• **本文抜粋**:
........

インターンシップに参加した学生同士がつながって、友達の友達を同社に紹介したり、またその後輩とつないだり。座談会やランチなどを通じて、学生たちと会っていく。

優秀な人材となれば、学年も問わず内々定を出す。実際、インターンの参加は学年不問で、2017年夏のインターンに参加した大学2年生3人に内々定を出した。

2年生で内々定を受けていると、入社までの期間は長い。本人の努力次第では入社までにより高いスキルを身につけることも可能で、相当昇給もできる。それが学生にとってはモチベーションにもつながる。「社員だって2年いれば、相当上がることもある。ただ、昇給しない可能性だってあります。一人一人に向き合っていこうというのがメッセージですよね」(石黒氏)と実力の見極めは、あくまでも慎重だ。

サイバーもエンジニアの一律初任給を廃止

サイバーエージェントも2018年4月入社の新卒入社のエンジニアを対象に、一律の初任給の給与体系を廃止する。新たな給与体系は以下の2点だ(サイバーエージェントリリースより)。

........

• **データ行**:
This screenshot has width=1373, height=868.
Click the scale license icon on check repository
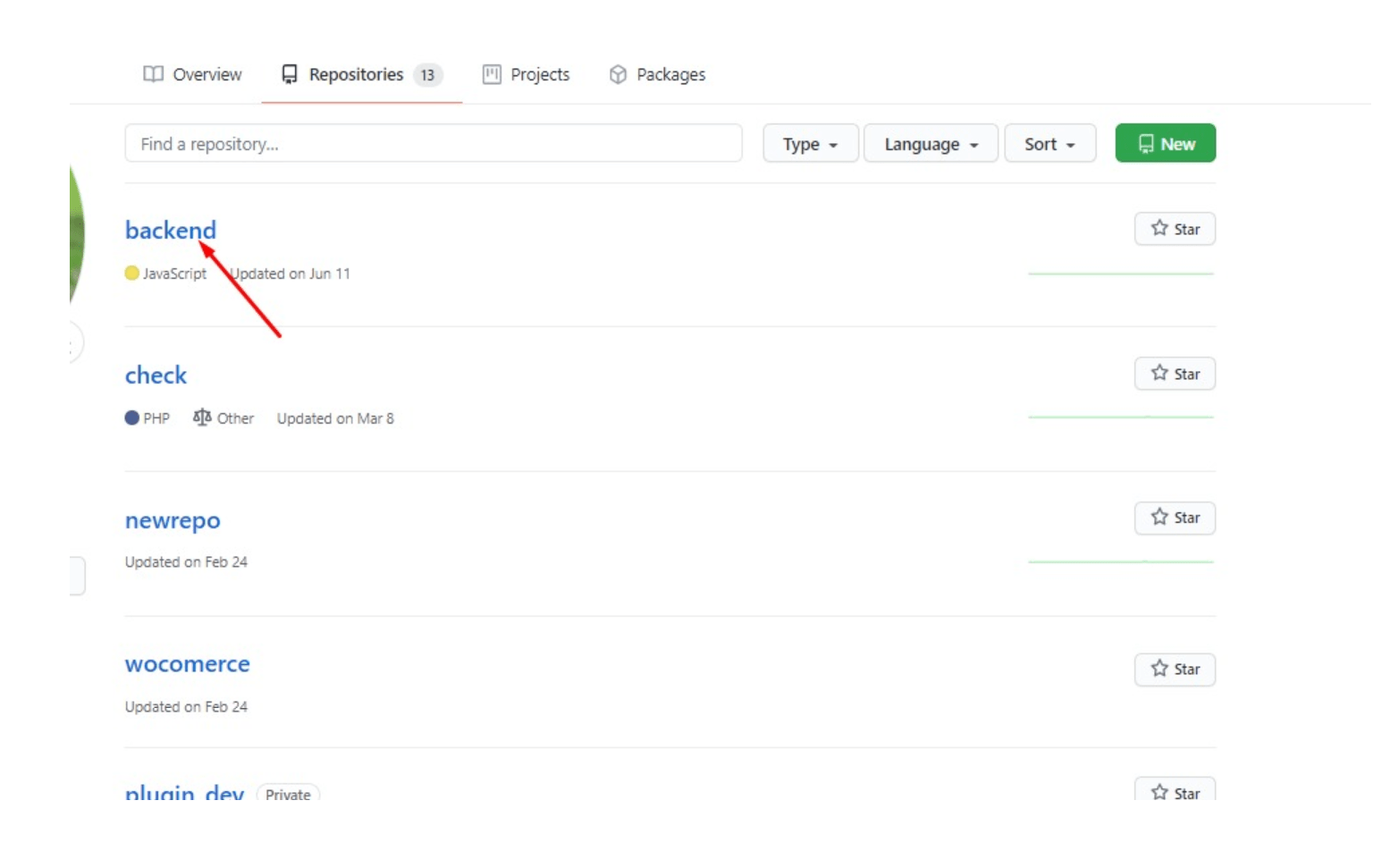click(200, 417)
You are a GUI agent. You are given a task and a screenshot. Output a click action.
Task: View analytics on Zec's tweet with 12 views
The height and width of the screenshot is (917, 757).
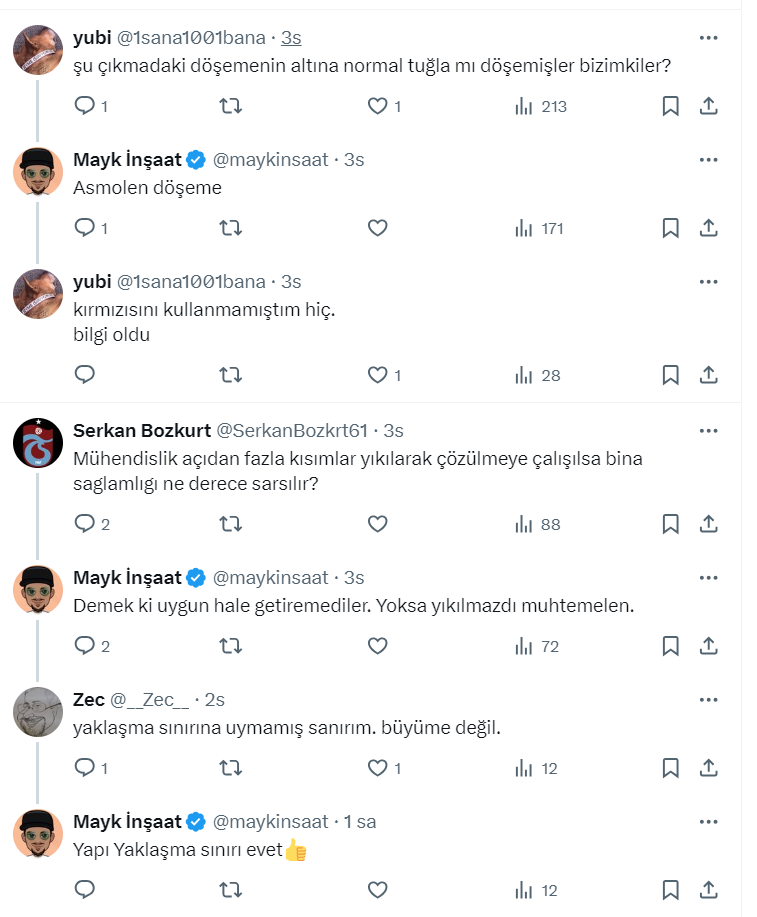coord(537,768)
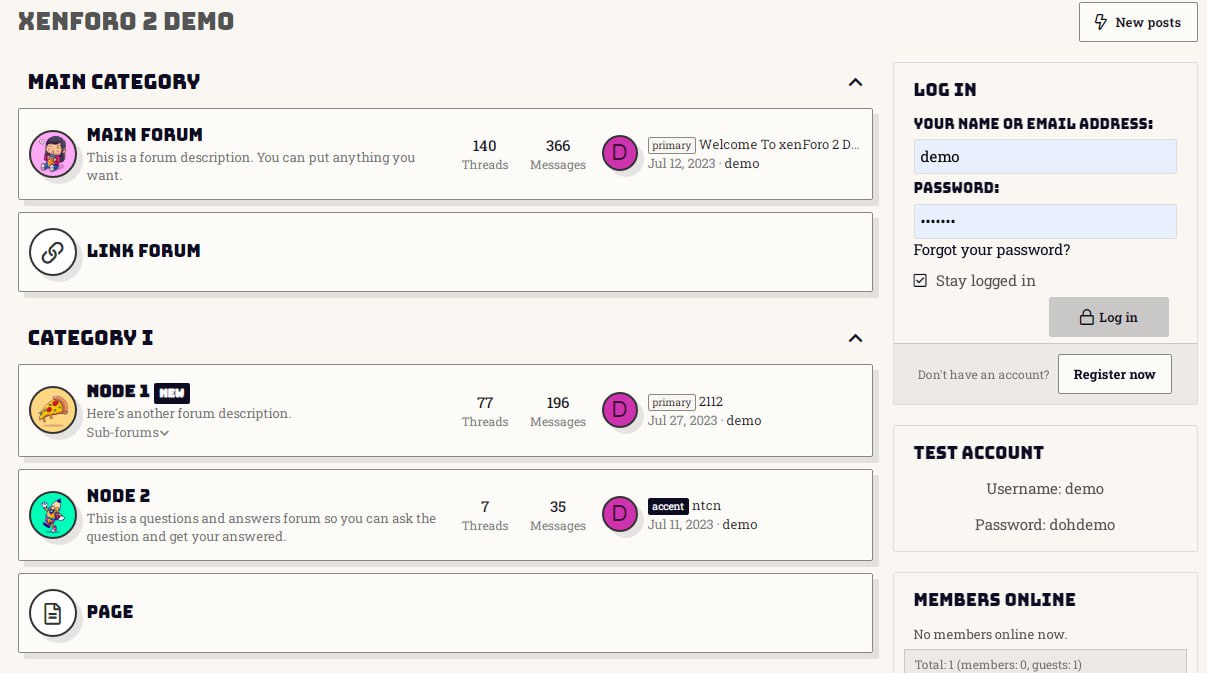
Task: Open the Node 2 forum title
Action: [x=118, y=496]
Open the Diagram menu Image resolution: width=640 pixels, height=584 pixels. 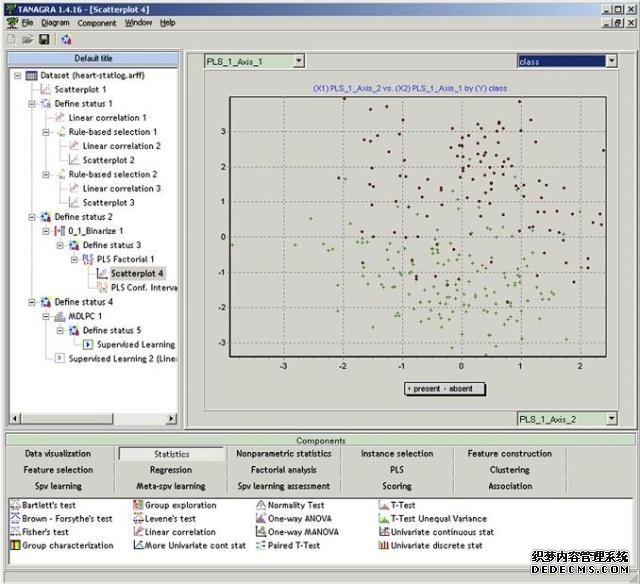coord(55,22)
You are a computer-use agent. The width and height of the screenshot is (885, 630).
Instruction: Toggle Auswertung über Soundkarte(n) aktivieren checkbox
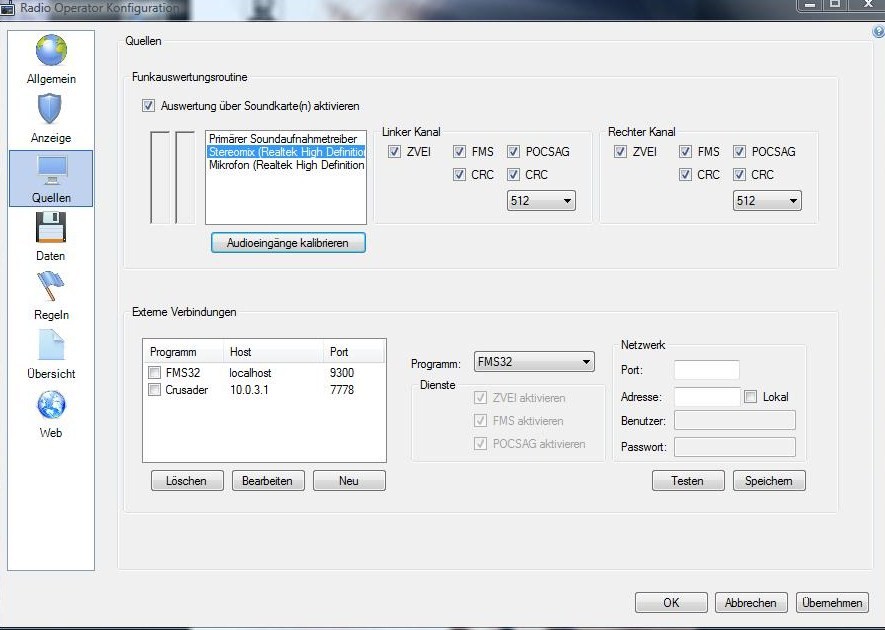[x=149, y=106]
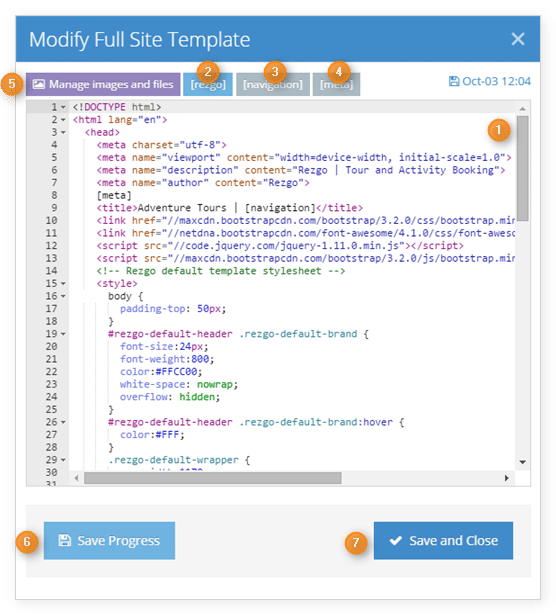
Task: Collapse the head section fold at line 3
Action: 63,133
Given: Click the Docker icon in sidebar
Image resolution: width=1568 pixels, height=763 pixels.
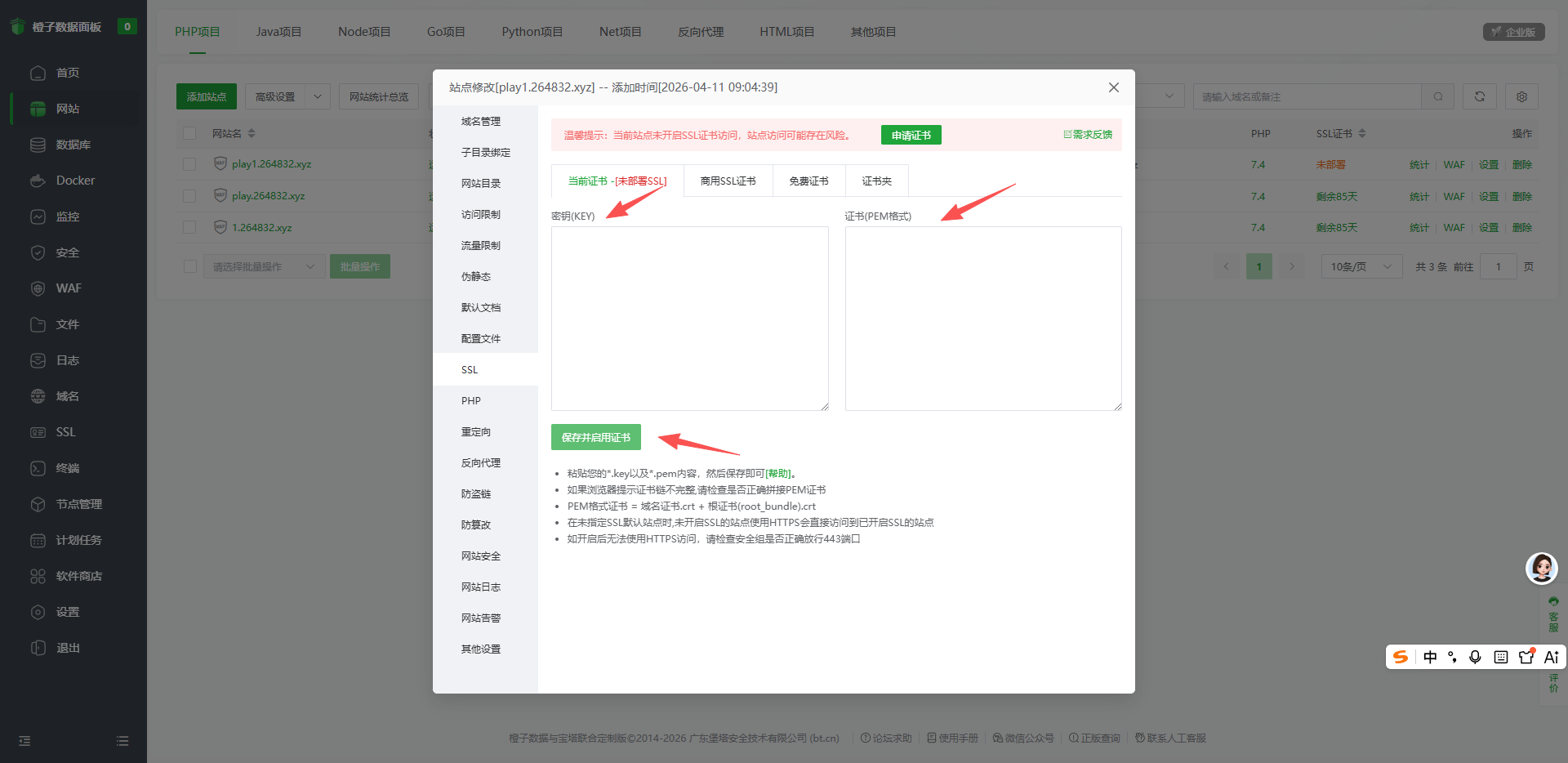Looking at the screenshot, I should point(38,181).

........

• **取り組む課題**:
1) 本文抜粋の「優秀な人材となれば、学年も問」を含む語句から「エージェントリリースより)。」までを取り出し、「内々定」を「内定」に置き換えた形に書き換えてください。
2) 本文抜粋のうち「2年生で内々定を受けていると」で始まる段落を、主な事実を保ったまま短くまとめてください。
3) 本文抜粋の最後の文の後から、その続きを書き進めてください。
記録は本文抜粋とは関係がありません。

• **想定解答**:
1)
優秀な人材となれば、学年も問わず内定を出す。実際、インターンの参加は学年不問で、2017年夏のインターンに参加した大学2年生3人に内定を出した。

2年生で内定を受けていると、入社までの期間は長い。本人の努力次第では入社までにより高いスキルを身につけることも可能で、相当昇給もできる。それが学生にとってはモチベーションにもつながる。「社員だって2年いれば、相当上がることもある。ただ、昇給しない可能性だってあります。一人一人に向き合っていこうというのがメッセージですよね」(石黒氏)と実力の見極めは、あくまでも慎重だ。

サイバーもエンジニアの一律初任給を廃止

サイバーエージェントも2018年4月入社の新卒入社のエンジニアを対象に、一律の初任給の給与体系を廃止する。新たな給与体系は以下の2点だ(サイバーエージェントリリースより)。

2) 2年生で内々定を受けると入社までの期間が長い。そのため、努力次第ではより高いスキルを身につけ、大きく昇給することも可能で、学生のモチベーションにもつながる。一方で石黒氏は、昇給しない可能性もあるとし、一人一人に向き合う姿勢を示している。実力の見極めは、あくまでも慎重だ。

3)
(1)能力別給与体系:最低年俸450万円〜(月37.5万円〜)個人の能力別に自社独自の基準で評価する

(2)エキスパート認定:最低年俸720万円〜(月60万円〜)高度な技術や実績、成果を持つ人が対象

サイバー

サイバーエージェントもエンジニア向けに一律の初任給を改める。

撮影:今村拓馬

同社はこれまで、初任給は年俸408万円の一律だったが、「優秀なエンジニアを能力に応じて評価しよう」と新給与体系を導入した。学生が応募する際に、エキスパート認定による選考にチャレンジできる。

エキスパート認定は、「豊富なサービス開発経験や特定の技術領域への顕著な知見を持つ学生が対象」(同社)。入社前の実績を総合的に査定する。査定対象は技術的スキルや実績、AIの要素技術研究の成果、執筆した論文、自社でのインターンやアルバイト経験。新たな給与体系は、デザイナー職についても導入する(最低年俸は408万円〜)。

高待遇の特別枠を設ける企業

人材サービス「ビズリーチ」によると、一律の初任給を廃止するトレンドはまだ顕著にはないものの、企業によっては「特別枠」を設けて、高待遇で人材を迎えるケースがあるという。

企業が学生をスカウトする同社のサービス「ニクリーチ」は現在108社が導入、幹部候補採用のために「ランチスカウト」(ニクリーチのサービス)に取り組む企業が増えている。「(目立った数ではないが)ポジション、年収を変えて採用を強化する動きが出てきている」(同社担当者)。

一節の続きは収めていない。